Bijih Besi merupakan ekspor terbesar Australia, yang mencapai $118 miliar per tahun menurut data tahun 2021, dengan Tiongkok sebagai tujuan utamanya. Oleh karena itu, harga Bijih Besi dapat menjadi penggerak Dolar Australia. Umumnya, jika harga Bijih Besi naik, AUD juga naik, karena permintaan agregat terhadap mata uang tersebut meningkat. Hal yang sebaliknya terjadi jika harga Bijih Besi turun. Harga Bijih Besi yang lebih tinggi juga cenderung menghasilkan kemungkinan yang lebih besar untuk Neraca Perdagangan yang positif bagi Australia, yang juga positif bagi AUD.

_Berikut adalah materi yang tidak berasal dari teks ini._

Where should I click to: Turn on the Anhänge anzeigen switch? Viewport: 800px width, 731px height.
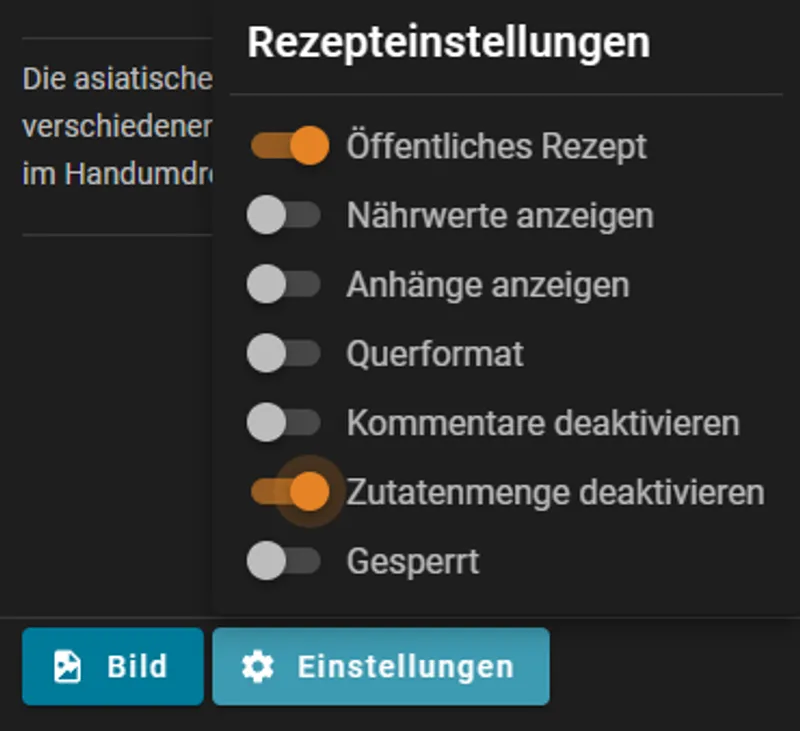click(x=284, y=285)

Neraca Perdagangan, yang merupakan perbedaan antara apa yang diperoleh suatu negara dari ekspornya dibandingkan dengan apa yang dibayarkannya untuk impornya, merupakan faktor lain yang dapat memengaruhi nilai Dolar Australia. Jika Australia memproduksi ekspor yang sangat diminati, maka mata uangnya akan memperoleh nilai murni dari surplus permintaan yang tercipta dari para pembeli asing yang ingin membeli ekspornya dibandingkan dengan apa yang dibelanjakannya untuk membeli impor. Oleh karena itu, Neraca Perdagangan bersih yang positif memperkuat AUD, dengan efek sebaliknya jika Neraca Perdagangan negatif.